Advanced Code Execution

Note

Please consult the detailed usage in the help of each command (use -h or --help argument to display the manual).

Running concurrent experiment sessions

In addition to single-shot code execution as described in Running simple sessions, the run command offers concurrent execution of multiple sessions with different parameters interpolated in the execution command specified in --exec option and environment variables specified as -e / --env options.

To define variables interpolated in the --exec option, use --exec-range. To define variables interpolated in the --env options, use --env-rage.

Here is an example with environment variable ranges that expands into 4 concurrent sessions.

backend.ai run -c 'import os; print("Hello world, {}".format(os.environ["CASENO"]))' \
    -r cpu=1 -r mem=256m \
    -e 'CASENO=$X' \
    --env-range=X=case:1,2,3,4 \
    lablup/python:3.6-ubuntu18.04

Both range options accept a special form of argument: “range expressions”. The front part of range option value consists of the variable name used for interpolation and an equivalence sign (=). The rest of range expressions have the following three types:

Expression

Interpretation

case:CASE1,CASE2,...,CASEN

A list of discrete values. The values may be either string or numbers.

linspace:START,STOP,POINTS

An inclusive numerical range with discrete points, in the same way of numpy.linspace().

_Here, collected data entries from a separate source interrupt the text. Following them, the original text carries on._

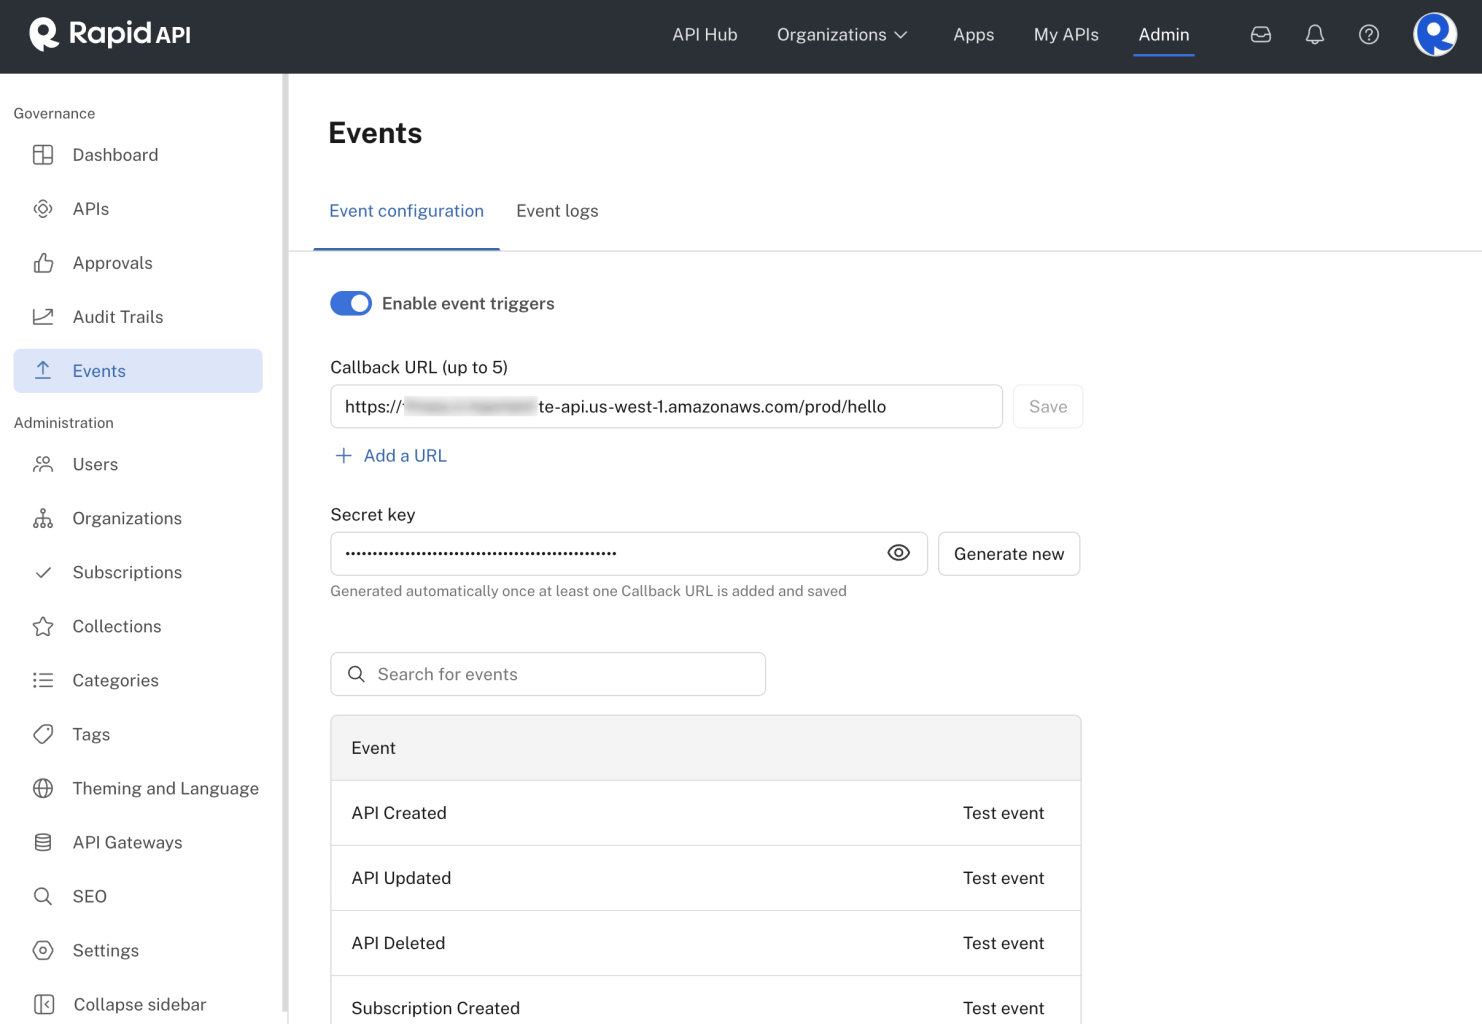Go to My APIs in navigation
This screenshot has height=1024, width=1482.
[x=1066, y=35]
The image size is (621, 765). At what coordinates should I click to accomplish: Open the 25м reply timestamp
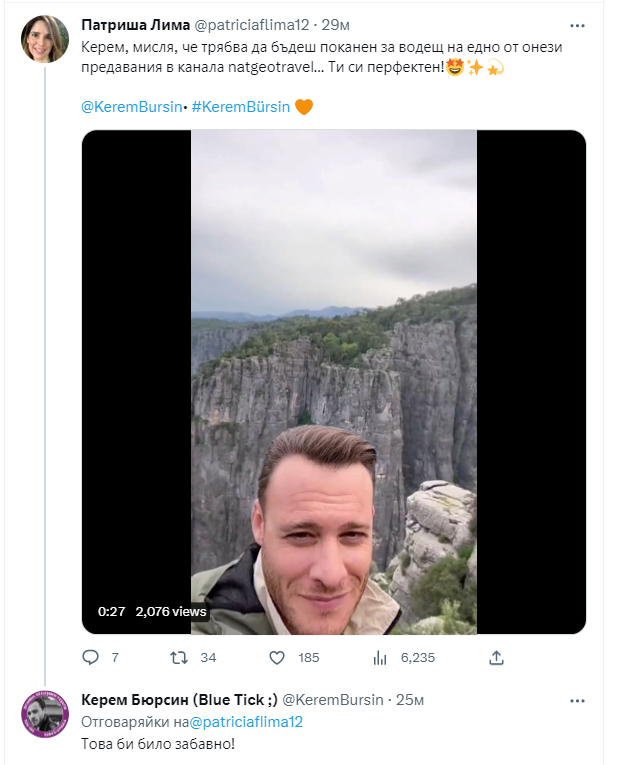coord(410,699)
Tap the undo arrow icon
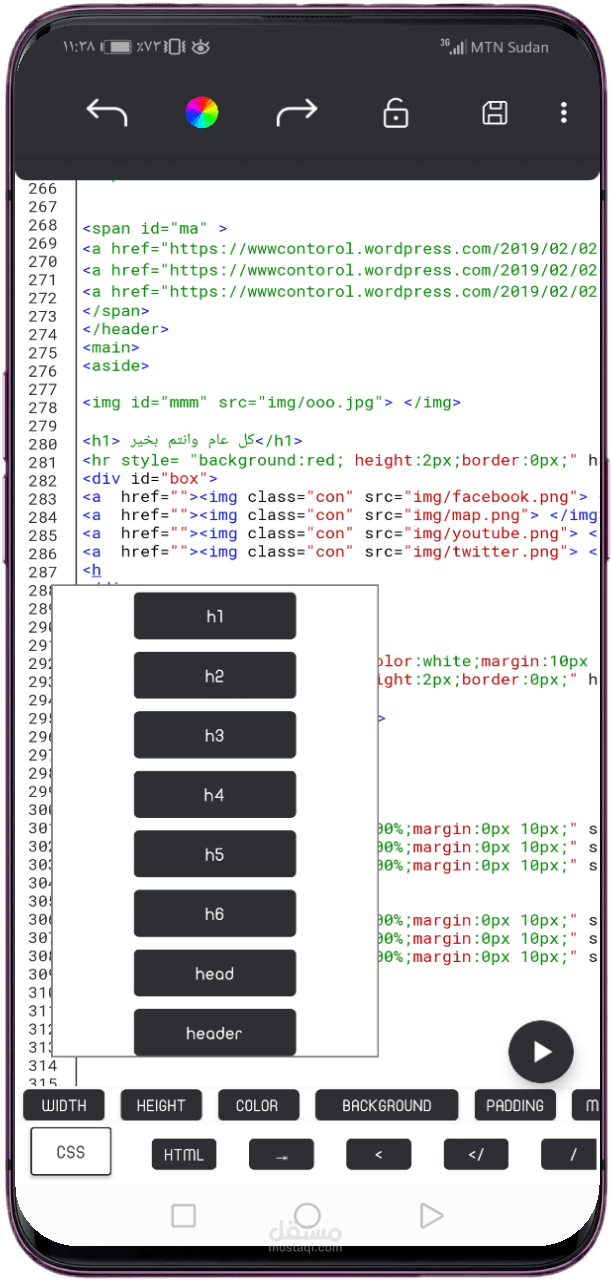 107,113
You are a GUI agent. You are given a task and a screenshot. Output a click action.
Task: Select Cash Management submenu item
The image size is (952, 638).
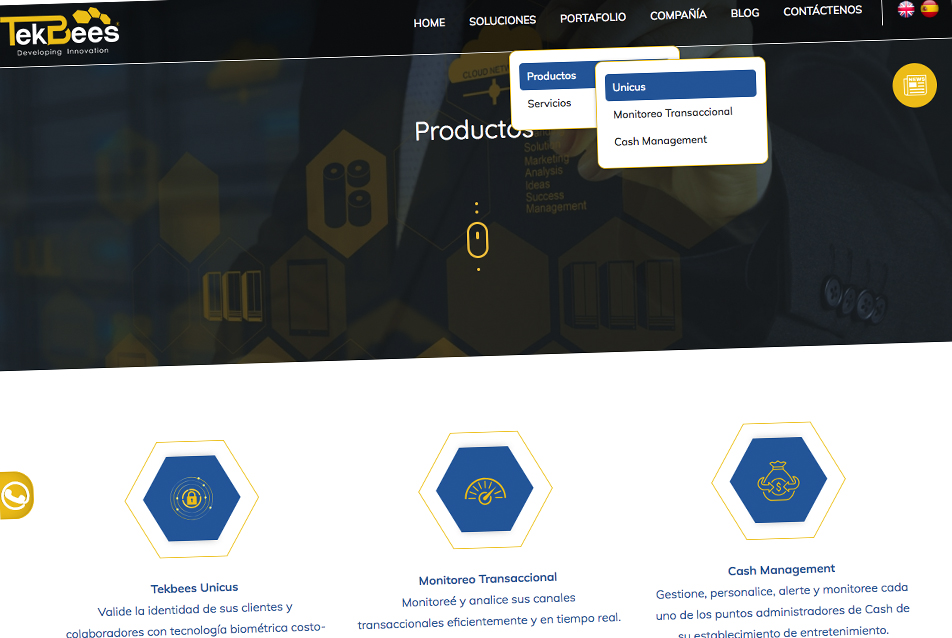point(661,141)
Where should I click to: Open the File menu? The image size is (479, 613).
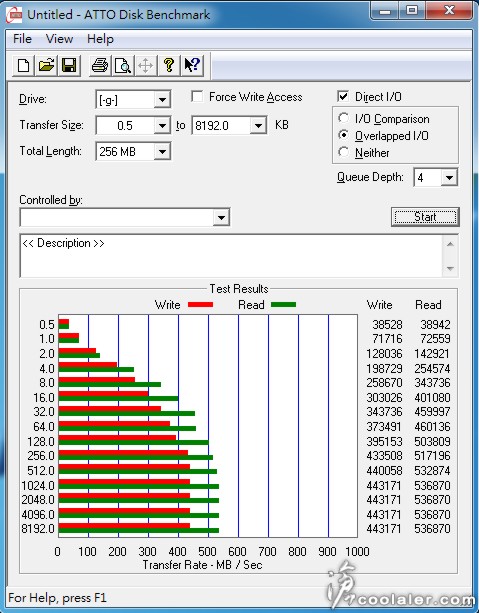(22, 39)
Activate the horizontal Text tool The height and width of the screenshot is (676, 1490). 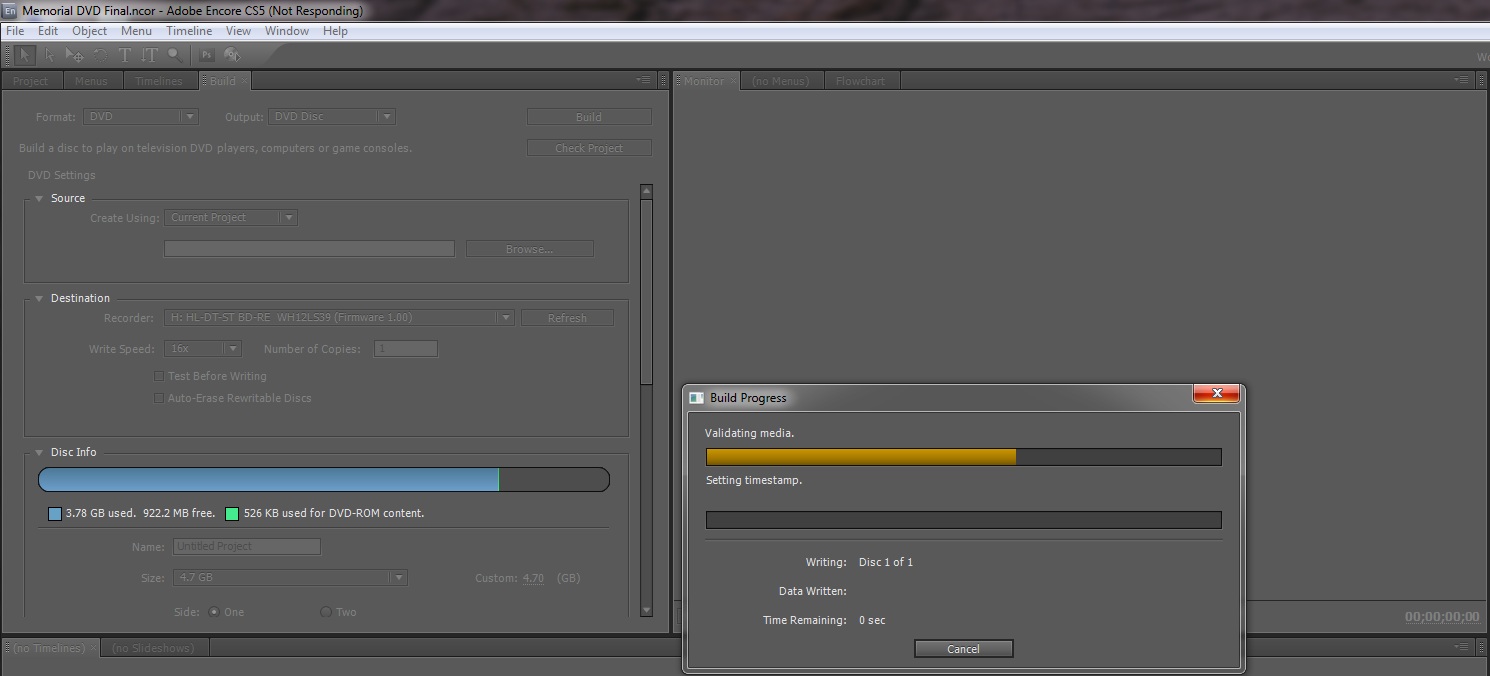(x=125, y=56)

For example, linspace:1,2,3 generates a list of three values: 1, 1.5, and 2.

range:START,STOP,STEP

A numerical range with the same semantics of Python’s range(). For example, range:1,6,2 generates a list of values: 1, 3, and 5.

If you specify multiple occurrences of range options in the run command, the client spawns sessions for all possible combinations of all values specified by each range.

Note

When your resource limit and cluster’s resource capacity cannot run all spawned sessions at the same time, some of sessions may be queued and the command may take a long time to finish.

Warning

Until all cases finish, the client must keep its network connections to the server alive because this feature is implemented in the client-side. Server-side batch job scheduling is under development!